Oops, yes, no, I dun goofed - Drain, not Source.  :duh

aaaaahhhh ... eeeerrrr ... uummmm

A simple top cut control should still work.

Try increasing the emitter resistor, say to around 15k.  This will reduce the current through the transistor (which doesn't need to be that high) and increase the output impedance of the emitter follower a bit which will then give your top cut something to work against.

Or try a Big Muff type single knob control.   8|
If you say theory and practice don't agree you haven't applied enough theory.

Littlewyan

#130
I've got an 18K resistor so I'll install that, that should drop the current down by at least 3ma. Although going by LTSpice this won't make much difference to the tone control, however that Big Muff tone control looks very interesting so I may give that a go :)

Littlewyan

Used the Big Muff Tone Control in LTSpice on my amp and the output went from 5V +/- to 900mV +/-. I'm guessing I'd need another gain stage for this tone control?

stormbringer

You will Always lose signal level with a passive tone stack. So either add a recovery stage, or increase the level Before the tone stack.

Littlewyan

#133
Well the good thing about my old Tone Control was that I didn't lose much signal at all, not compared to this one anyway. When you said Tone Cut Roly did you mean the Tone Control I'm currently using or a different one?

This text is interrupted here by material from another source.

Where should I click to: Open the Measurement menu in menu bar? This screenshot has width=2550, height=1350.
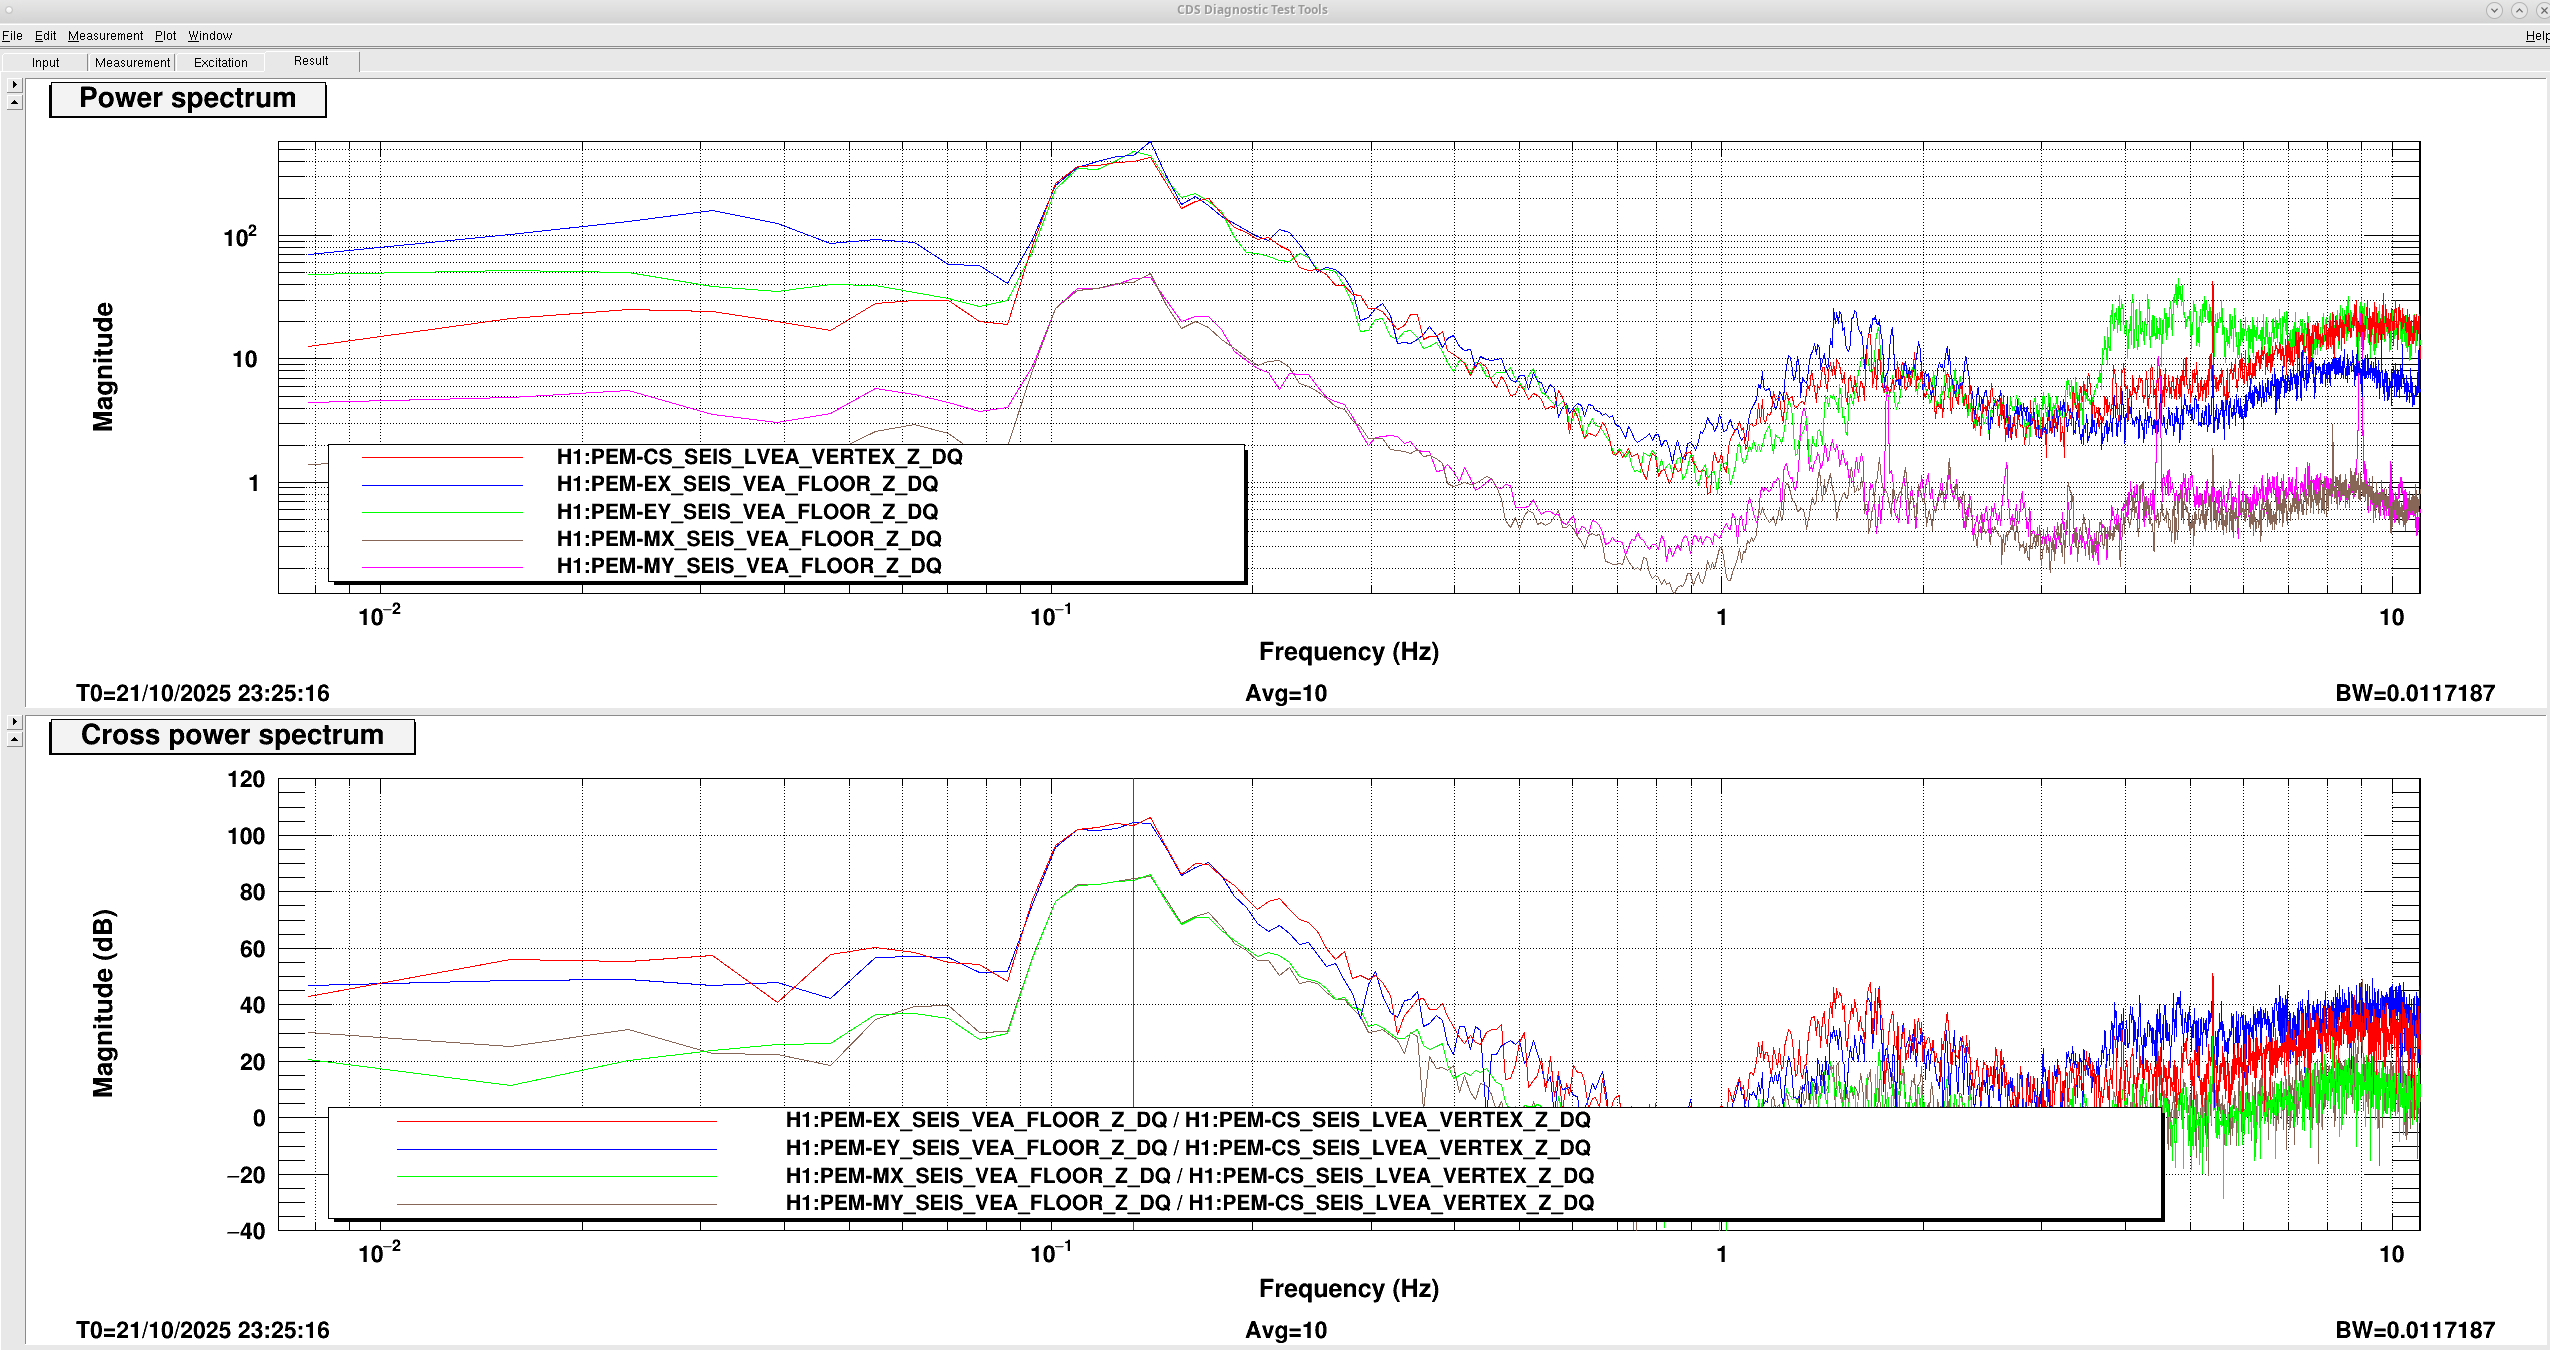105,36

O thats not right, I've lost it  :P

Actually I just checked using LTSpice and whereas the Tone Control did lower the output it would only go from 5v +/- down to 3v +/- which obviously isn't a massive drop compared to the Big Muff Tone Control. Back to the drawing board me thinks.....

I'm wondering if perhaps I should just lose the Tone Control and maybe add a different option in. Perhaps a switch to go from Clean to Distortion? Could switch between Source Bypass capacitors, from 0.68uF for distorted to 0.1uF for clean perhaps?

Roly

The simple cap-in-series-with-pot is called a TOP cut control because that's what it does, it shunts higher frequencies to ground.

Currently your signal level isn't being dropped by your top-cut control, and your control isn't tone controlling; so yep, that's consistent.  The reason it isn't dropping much is because the output impedance of the emitter follower stage is very low, particularly compared to the impedance of your top-cut control, so you could try inserting some series resistance after the emitter-follower before the tone control to give the control something to "work against".  Values to try are between one tenth and one half of the tone pot value; and yes, this will also lead to some overall signal loss.

As @Stormbringer says, the only thing a tone control can do is drop the level; "boost" is a misnomer since "boost" actually means "less cut" than the neutral or flat position.

You can play around with the component values in the Big Muff (or any control for that matter) so that you get less "insertion loss" than 5V down to 0.9V, but at the expense of available "boost".  Or as suggested you could follow up the tonestack with a recovery amp, another transistor or FET stage.
If you say theory and practice don't agree you haven't applied enough theory.